Task description: Look for "target" in each line of the records, and copy the lines that have it.

[Start of section]

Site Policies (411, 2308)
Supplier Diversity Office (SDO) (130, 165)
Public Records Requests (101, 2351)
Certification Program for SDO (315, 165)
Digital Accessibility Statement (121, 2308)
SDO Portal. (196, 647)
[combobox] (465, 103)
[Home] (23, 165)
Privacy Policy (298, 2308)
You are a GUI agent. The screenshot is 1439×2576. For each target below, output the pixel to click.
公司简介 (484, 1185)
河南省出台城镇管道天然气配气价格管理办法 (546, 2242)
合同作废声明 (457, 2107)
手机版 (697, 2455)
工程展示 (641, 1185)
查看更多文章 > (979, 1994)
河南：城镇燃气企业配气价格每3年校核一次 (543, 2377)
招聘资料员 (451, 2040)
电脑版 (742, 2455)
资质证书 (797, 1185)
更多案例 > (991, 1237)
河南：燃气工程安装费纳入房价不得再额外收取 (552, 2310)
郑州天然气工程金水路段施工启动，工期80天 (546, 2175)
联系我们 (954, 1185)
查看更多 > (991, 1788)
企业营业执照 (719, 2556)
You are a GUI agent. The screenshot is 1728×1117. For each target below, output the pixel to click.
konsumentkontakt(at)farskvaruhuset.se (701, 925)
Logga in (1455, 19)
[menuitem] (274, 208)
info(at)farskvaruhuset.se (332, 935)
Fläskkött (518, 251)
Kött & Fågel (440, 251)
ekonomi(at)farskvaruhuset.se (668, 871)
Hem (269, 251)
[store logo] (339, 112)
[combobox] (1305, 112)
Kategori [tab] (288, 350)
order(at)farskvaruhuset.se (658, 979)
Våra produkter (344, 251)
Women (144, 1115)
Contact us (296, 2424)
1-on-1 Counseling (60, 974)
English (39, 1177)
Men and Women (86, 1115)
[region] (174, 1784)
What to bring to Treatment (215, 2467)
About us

[End of section]

Task result:
You are a GUI agent. The screenshot is 1439×2576. For each target below, output the pixel to click.
You are a GUI agent. The screenshot is 1728×1117. For each target below, output the pixel to click.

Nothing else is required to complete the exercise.